Effectivement, c’est juste un vieux sujet. Toutes les fois qu’il y a des problèmes qui se sont posé, on a évoqué cette alternative. La dernière fois, je crois que cela remonte à la faveur de la dévaluation de notre monnaie, le franc CFA. Aujourd’hui, c’est la crise (Ndlr : russo-ukrainienne) qui fait monter le prix du blé à l’international. Je pense que, d’emblée, toute solution est à encourager ; seulement, en ce qui nous concerne, en tant que professionnel, nous voyons déjà, deux contraintes.

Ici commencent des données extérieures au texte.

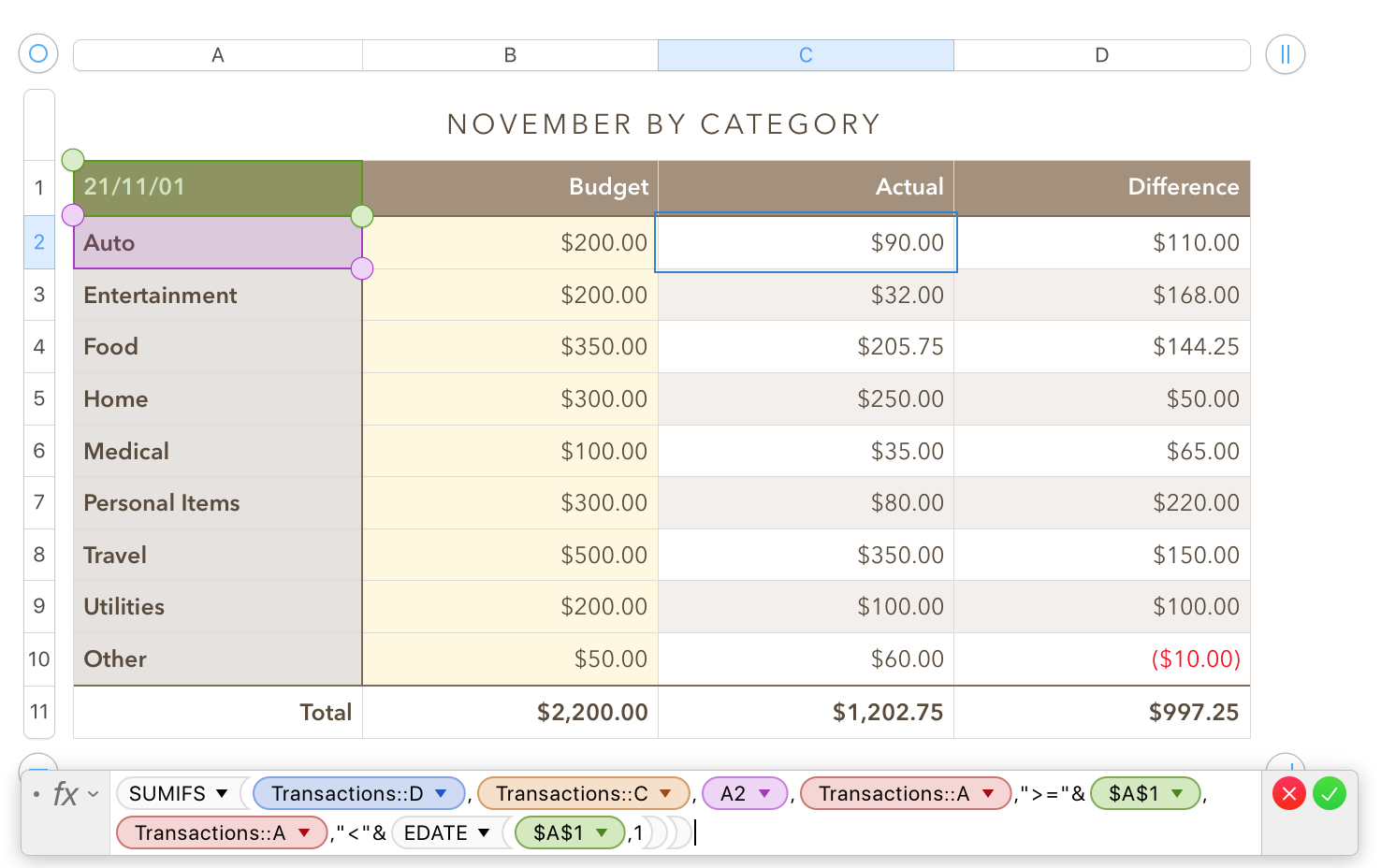
Task: Open the A2 reference token options
Action: (764, 794)
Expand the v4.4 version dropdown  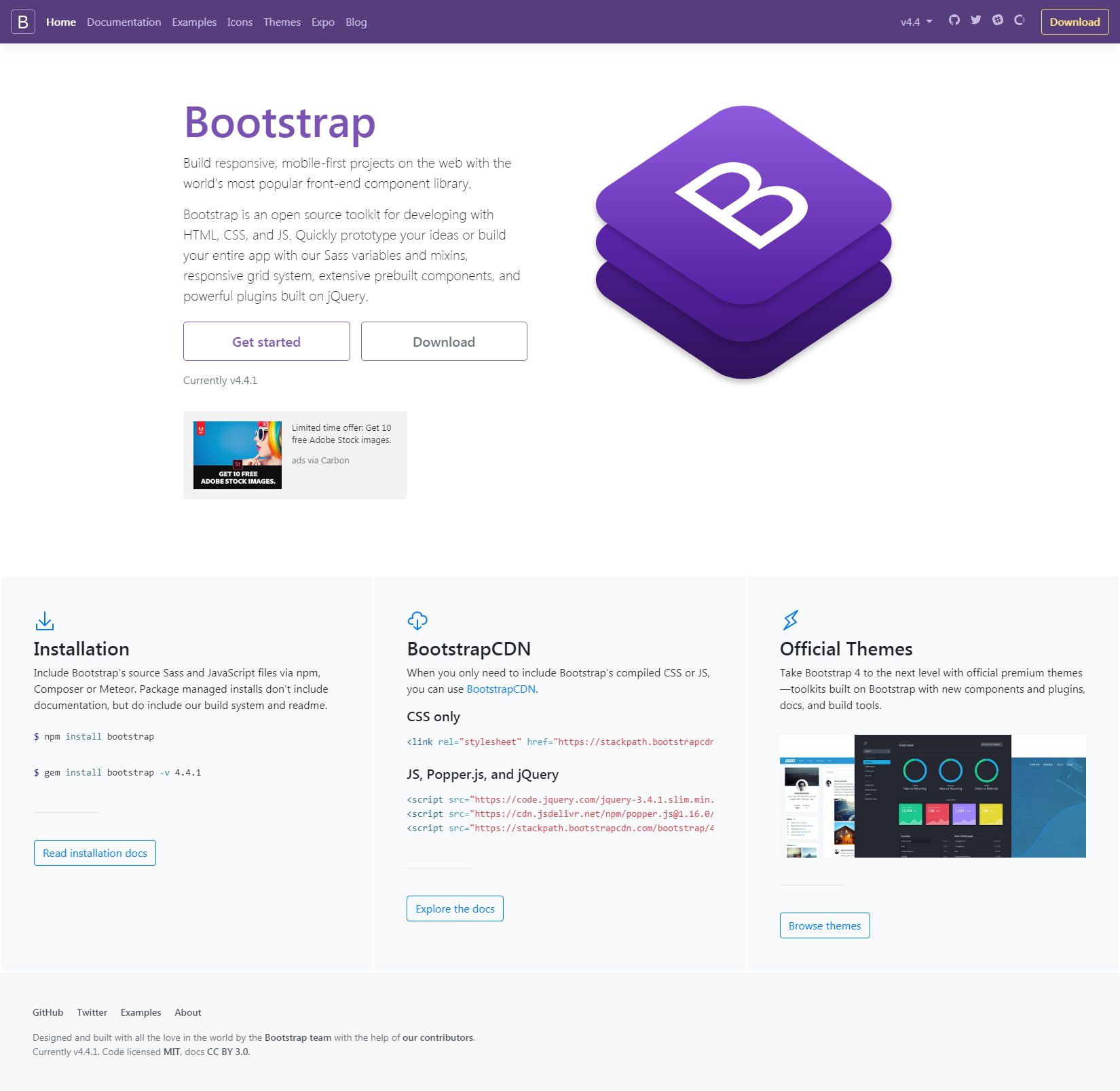[916, 22]

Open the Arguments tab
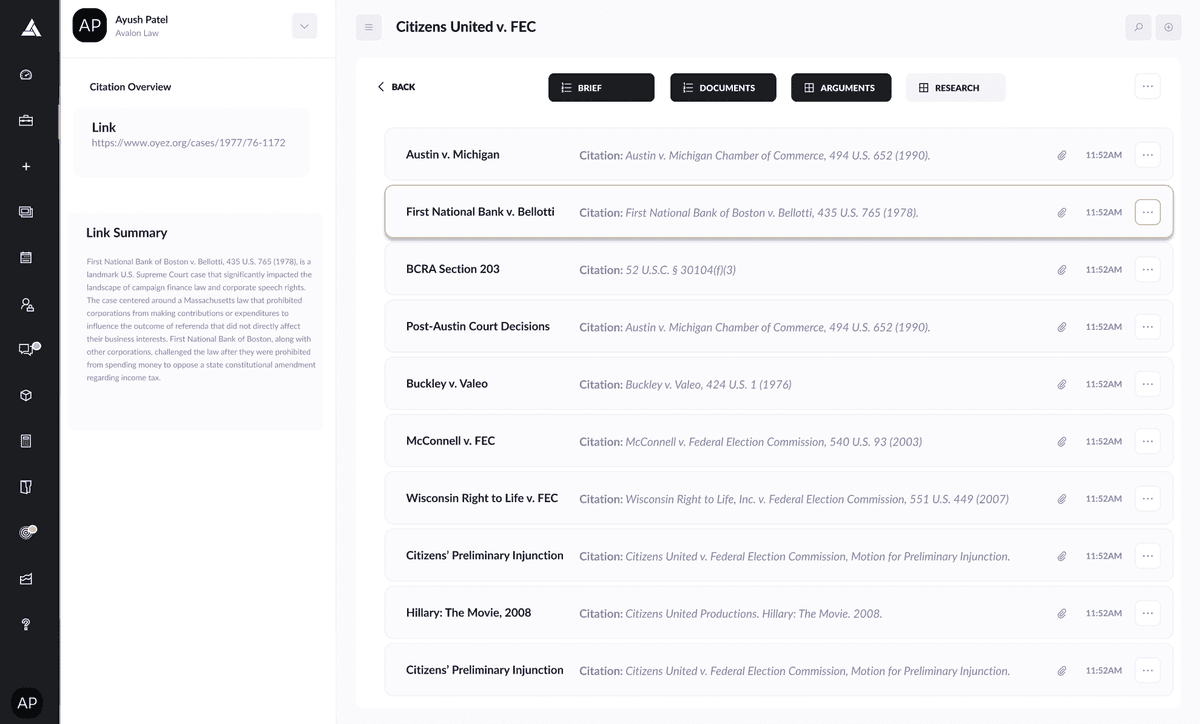[x=841, y=88]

La première, c’est, est-ce que, il y aura la disponibilité, la quantité pour rendre les prix compétitifs ? Parce que, jusqu’à présent, les prix de ces intrants locaux ne sont pas encore compétitifs. Il y a aussi des questions de disponibilité qui reviennent pour ce qui est donné de voir sur le blé. C’est-à-dire, quand l’offre n’est pas suffisante, quand elle ne dépasse pas la demande, les prix grimpent. Donc, localement, on peut le voir avec le maïs où ces dernières années, le prix a énormément évolué, du fait des éleveurs, des brasseries et autres. Est-ce que l’utilisation en quantité industrielle ne va pas créer une tension sur déjà les aliments locaux tels que l’attiéké et autres, de sorte à faire lever aussi le prix, de l’autre côté ?
Si cette contrainte est levée, qu’adviendra-t-il ?
Une fois que cette contrainte est levée et que les quantités sont disponibles, il n’y a pas de raison à ce qu’on ne puisse pas l’envisager. La deuxième contrainte, nous, en tant qu’opérateur, nous produisons pour vendre. En utilisant les intrants locaux, est-ce qu’il y aura la demande pour vendre ? Pour ce qui est de mon expérience personnelle, par moments, je suis interpellé par certaines personnes, lorsqu’elles ne sont pas satisfaites de la qualité d’un pain. Ces personnes concluent tout de suite que ce pain fait à base de farine de manioc. En somme, il y a des appréhensions, des à priori que des gens ont, par rapport à l’utilisation des intrants locaux. Ils classifient ces intrants de moindre qualité. Est-ce qu’un bon accueil lui sera réservé ? Sinon, nous, en tant qu’opérateurs, si ça peut permettre de rentabiliser, nous allons nous y inscrire. Mais que le cadre soit là pour que les prix soient compétitifs. Sinon, pour l’heure, avec quelques expériences, ça revient plus cher. Par ailleurs, selon des tests, les expériences qui ont été faits ici, on est arrivé à un taux d’incorporation de matières locales à15%. Il faut savoir que ce ne sont pas toutes les farines qui peuvent faire du pain. C’était juste, de prendre la farine de blé à une proportion, incorporer une proportion d’intrant local afin d’amoindrir le coût. Malheureusement, cette proportion n’est que de 15% pour la farine locale et le reste, pour la farine de blé pour que le pain garde un peu sa caractéristique.
Quand vous parlez d’appréhensions, vous, en tant qu’opérateur, il ne vous revient-il pas aussi d’engager la bataille de la communication afin que la population adopte, accepte, l’usage d’intrants locaux pour faire le pain ?
Vous savez, là, il y a une question crédibilité. Moi, en tant que vendeur, si je dis que c’est bon, le client va réagir pour dire que je ne peux que dire cela. Il y a, à mon avis, deux éléments qui peuvent permettre à ce que ça passe.
Lesquels ?
Il faut que l’Etat s’y mette, avec les moyens qu’il faut pour pouvoir sensibiliser notamment, en s’appuyant sur les qualités nutritionnelles ou sur d’autres caractéristiques. Vraiment il faut une communication. Nous, on n’a pas les moyens de payer cette communication, aujourd’hui ; faire venir des professionnels qui pourraient avoir plus de crédibilité et qui démontraient par A plus B, les avantages. Un vendeur ne va jamais dire qu’un produit est mauvais. Les gens ont déjà des appréhensions vis-à-vis des boulangers ; et si ce sont ces derniers qui doivent venir encore les convaincre, je crois que ça ne passera pas. Aussi, la fortification des farines, c’est à l’actif de l’Etat. C’est le gouvernement qui a mené ces projets.